Worst real estate / financial market crash since Great Depression

 
Sep 12, 2008
Worst real estate / financial market crash since Great Depression
Posted by taewoo on Sep 12, 2008

Wow. According to this article:

 

The facts are:

 

  • Small banks have massive exposure to real estate (the average small bank has 67% of its assets in real estate)
  • Dozens of large regional/national banks (a la IndyMac) are also bankrupt given their extreme exposure to real estate and will also go bust
  • The FDIC that has already depleted 10% of its funds in the rescue of IndyMac alone
  • Losses are spreading all the way up to prime mortgages and commercial real estate; to unsecured consumer credit (credit cards, student loans, auto loans); ... to corporate bonds ... to CDSs where $62 trillion of nominal protection sits on top an outstanding stock of only $6 trillion of bonds
  • In a typical US recession equity prices fall by an average of 28% relative to the peak. But this is not a typical US recession; it is rather a severe one associated with a severe financial crisis

Implications of the facts:

  • FDIC will run out of funds and will have to be recapitalized by Congress as its insurance premia were woefully insufficient
  • The collapse of many [risk] counterparties will lead to a systemic collapse of this market.
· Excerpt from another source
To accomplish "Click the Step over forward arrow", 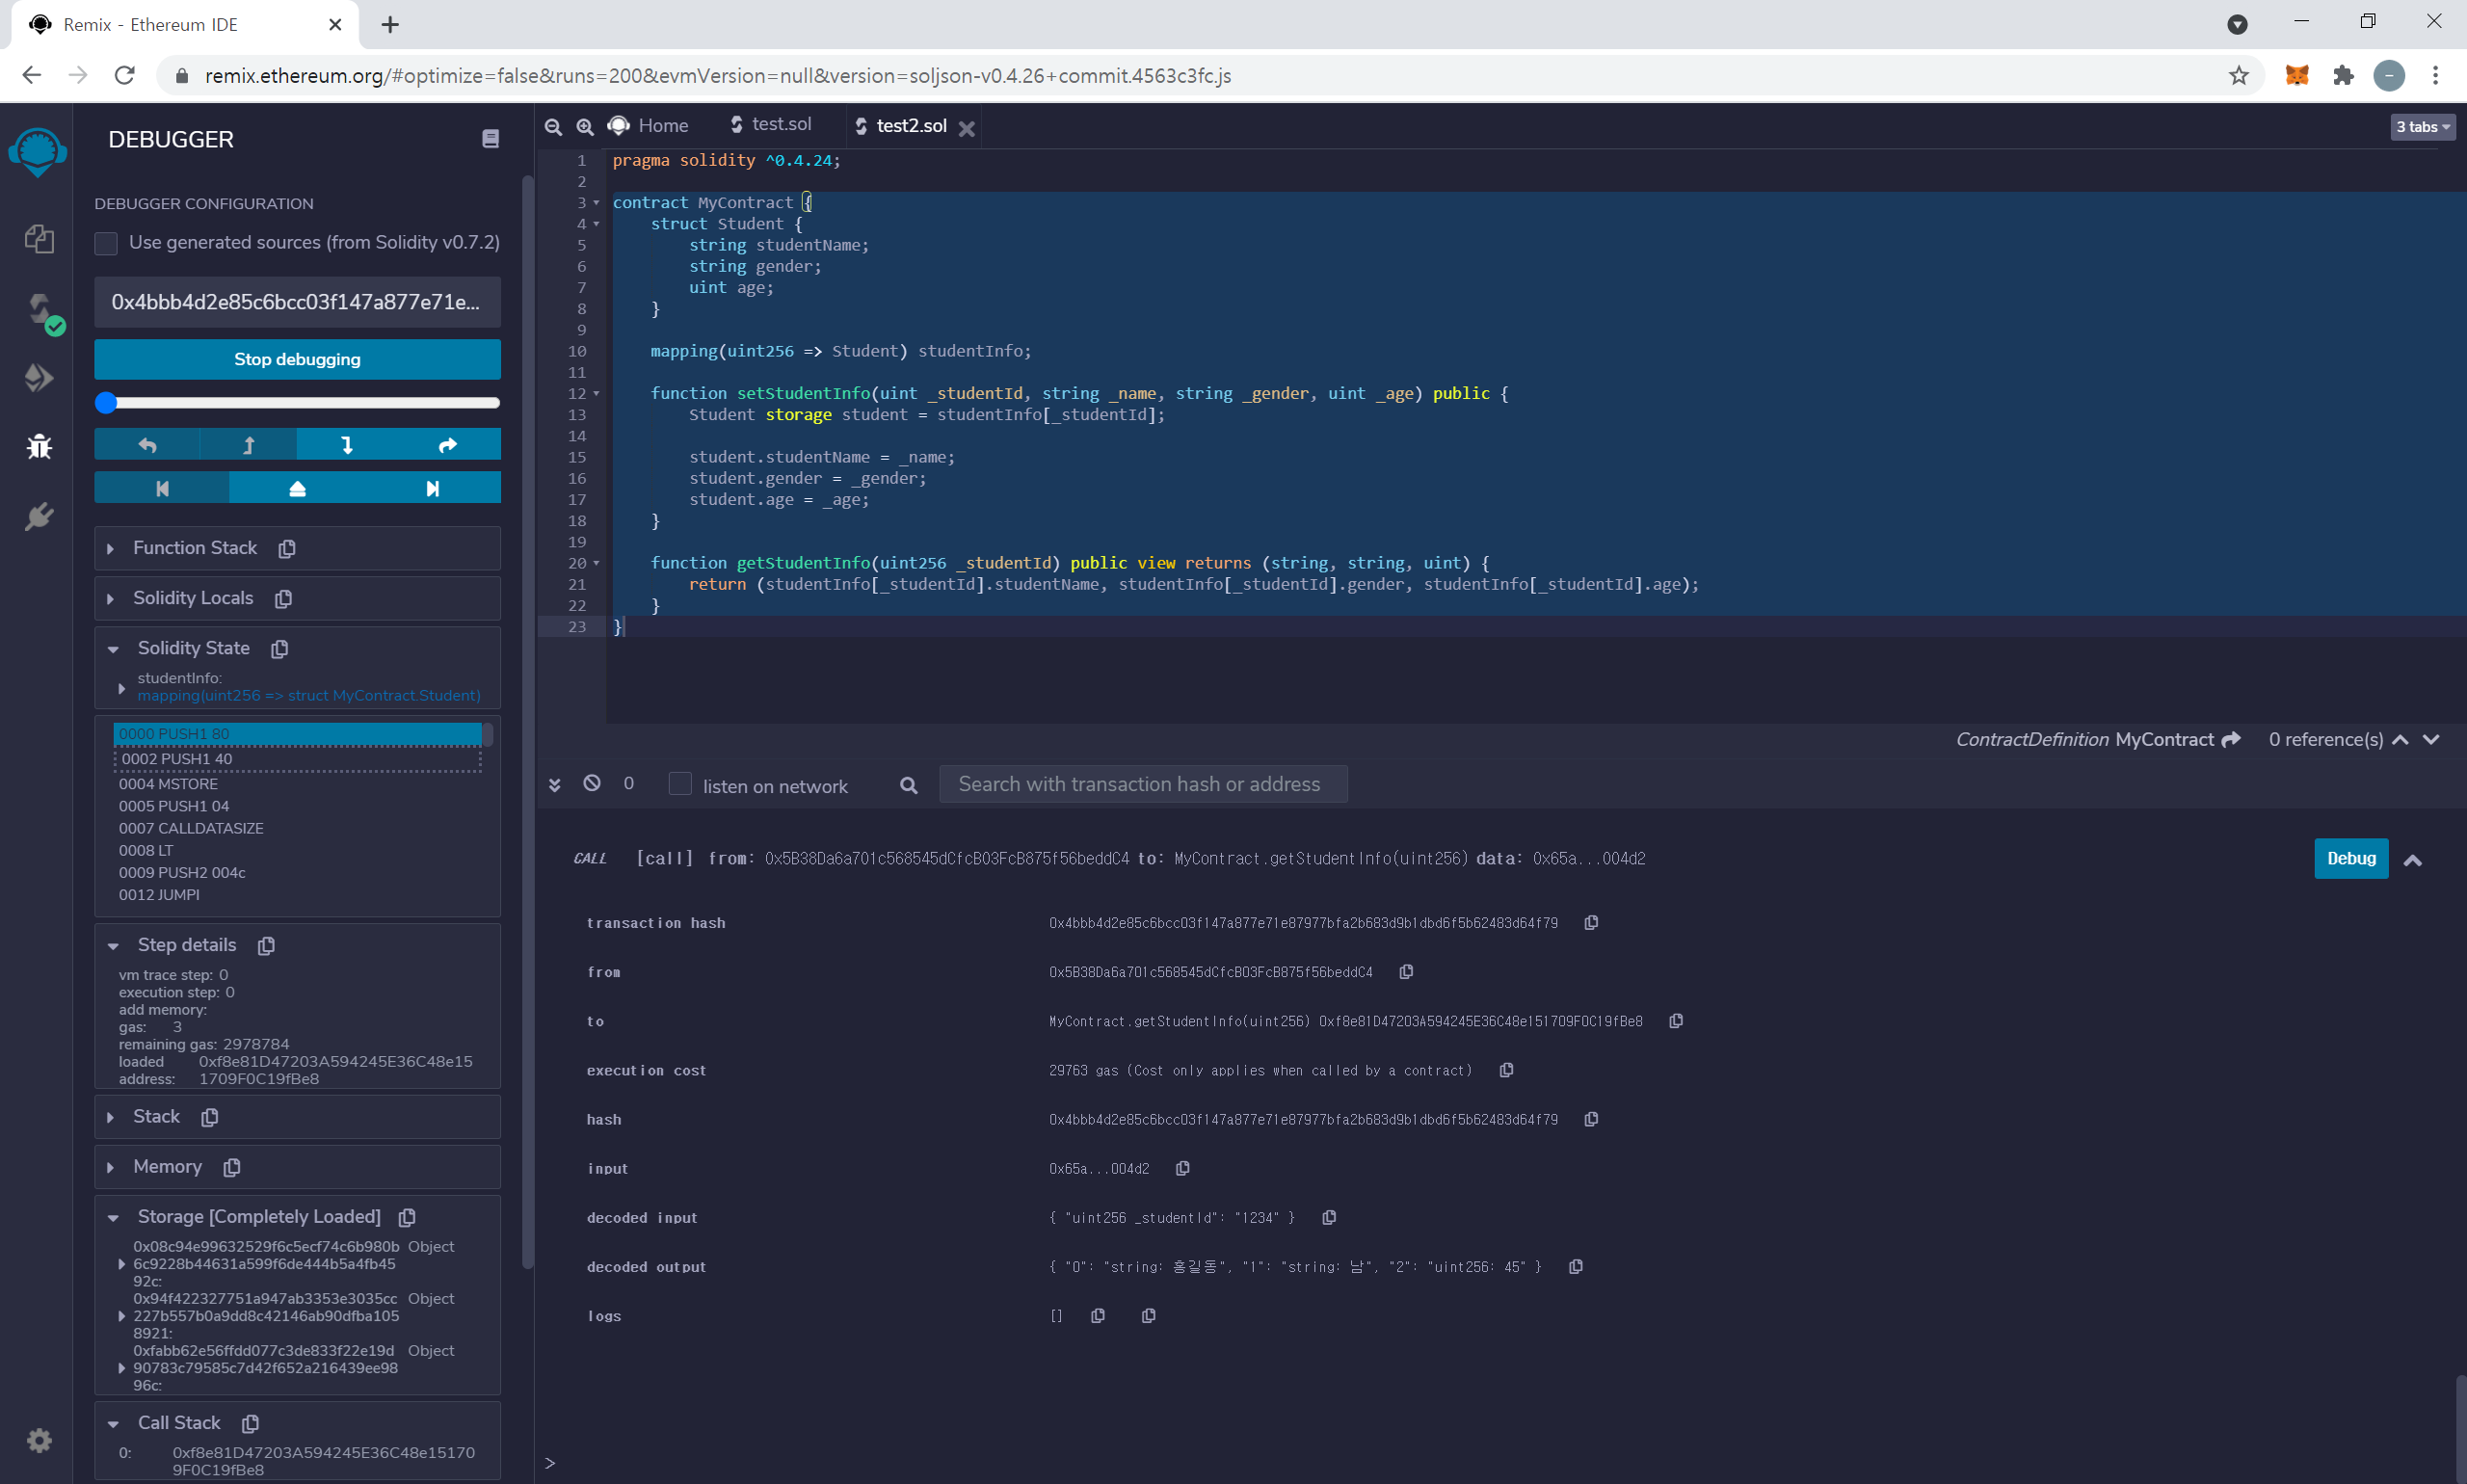I will coord(448,444).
Municipalities will go bust, hundreds of small banks, some major money center banks, the entire independent broker-dealer sector will evaporate along with $1-$2 trillion of credit losses.
  • Equity prices will fall by about 40% relative to their peak. So, we are only barely mid-way in the meltdown of stock markets.
  • Leaving aside the risk of a collapse of the US dollar given this easier monetary policy the Fed Funds rate may end up being closer to 0% than 1% by the end of this financial disaster
  • The rest of the world is in for the pain too and as a result, energy and commodity prices will fall 20 to 30% from their recent bubbly peaks.
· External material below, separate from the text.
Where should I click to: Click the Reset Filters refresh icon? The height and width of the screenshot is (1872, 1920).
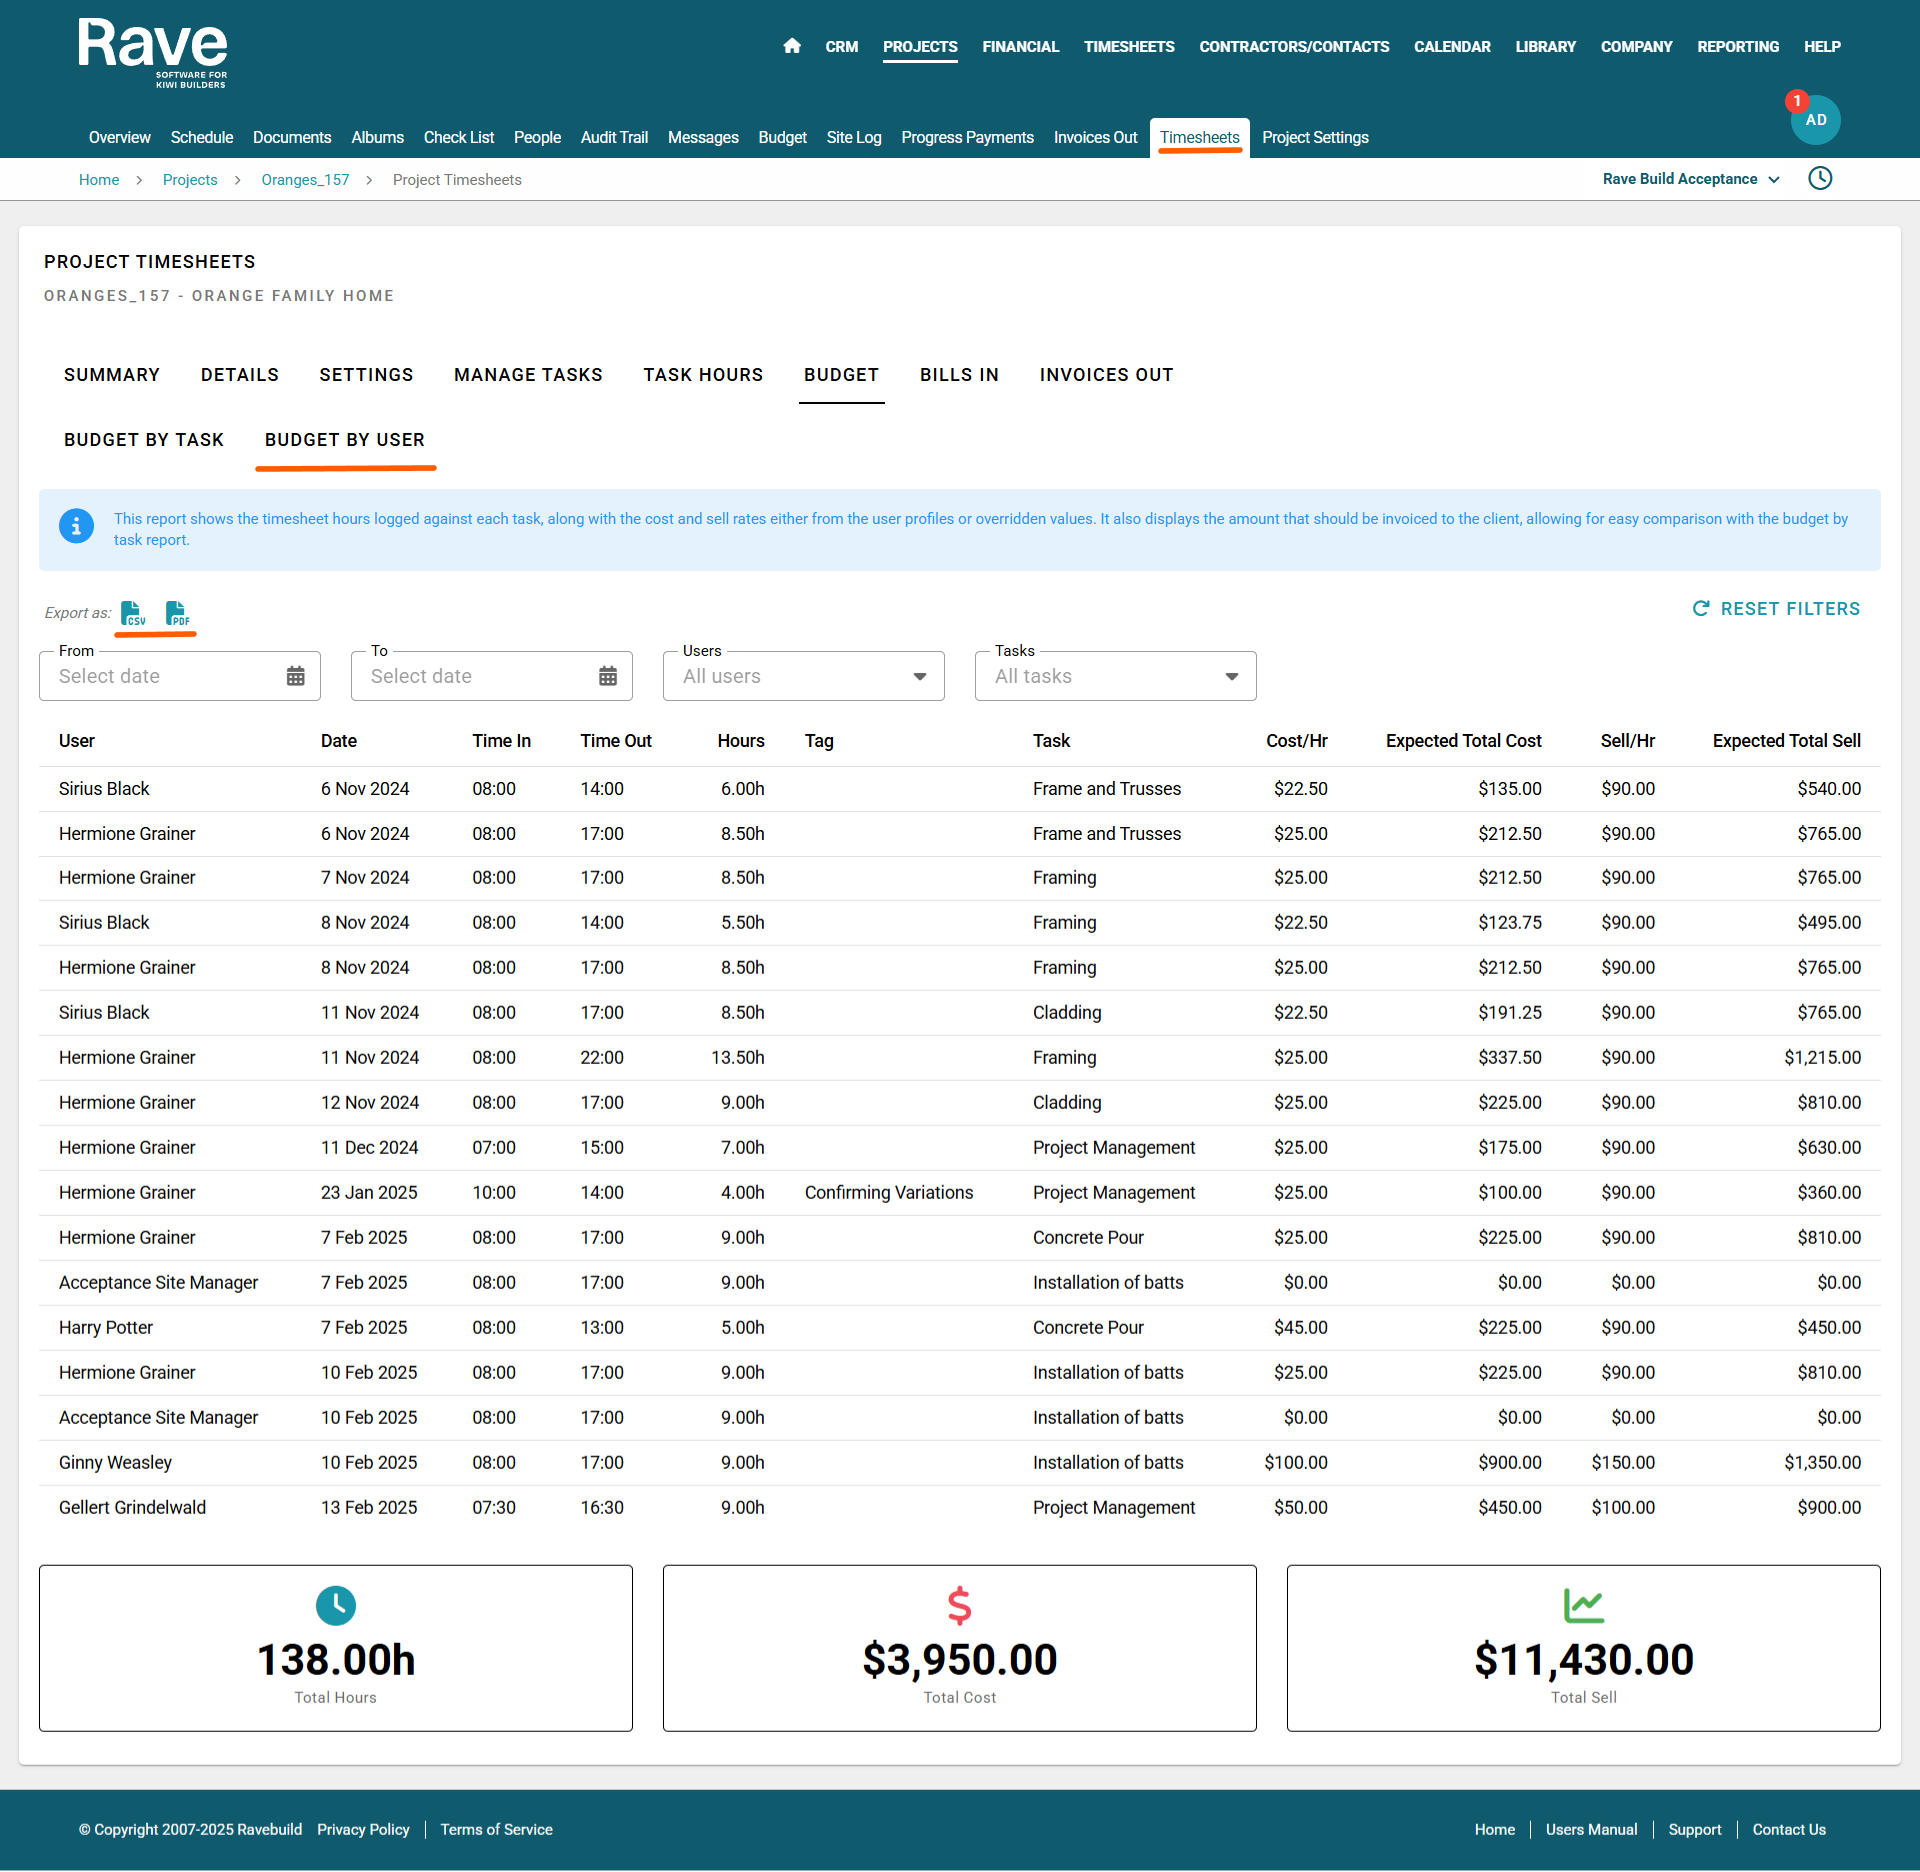click(x=1700, y=609)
I know this type of gloom and doom is not the most soothing thing people want to read, but heck, the worst times are when the great transfer of wealth occurs.

 

I'm no Donald Trump, but anyone can see if the Fed Funds rate drops to 0%, then mortgage rates will eventually come down. Credit market overall will be cheap, except who's going to lend you money? It's very paradoxical. This stagflation might be a challenge to us real estate investors. The deals are good because the rates are cheap, but you can't get the deal because the lenders (if they haven't gone under) are tightening their belt.

 

These guys make a name for themselves by promoting this "gloom and doom". Of course, it makes sense because negative news sells. If a newspaper read "People in NYC are loving each other", would you read it? I doubt it. If it read, "People in NYC are beating each other to death", I'm sure 99% of the people would stop to read it.

 

I doubt anyone can forecast what would truly happen. Who knows? Maybe this FHA injection of cash to Freddie and Fannie might deal the final blow to the real estate and cause massive financial losses. To a point WORSE than that of Great Depression. Who knows? Maybe not. Maybe we'll see another mini-real estate boom before finally settling to a point the economy can patch up its wounds.

 

All I know is, I nor can anyone else predict the future. If you can, don't buy real estate. Buy lotto ticket instead. Much better returns that way. Instead of trying to "time the market", i would rather go in now while it's cheap. Cheap enough to positive cashflow with a little bit down.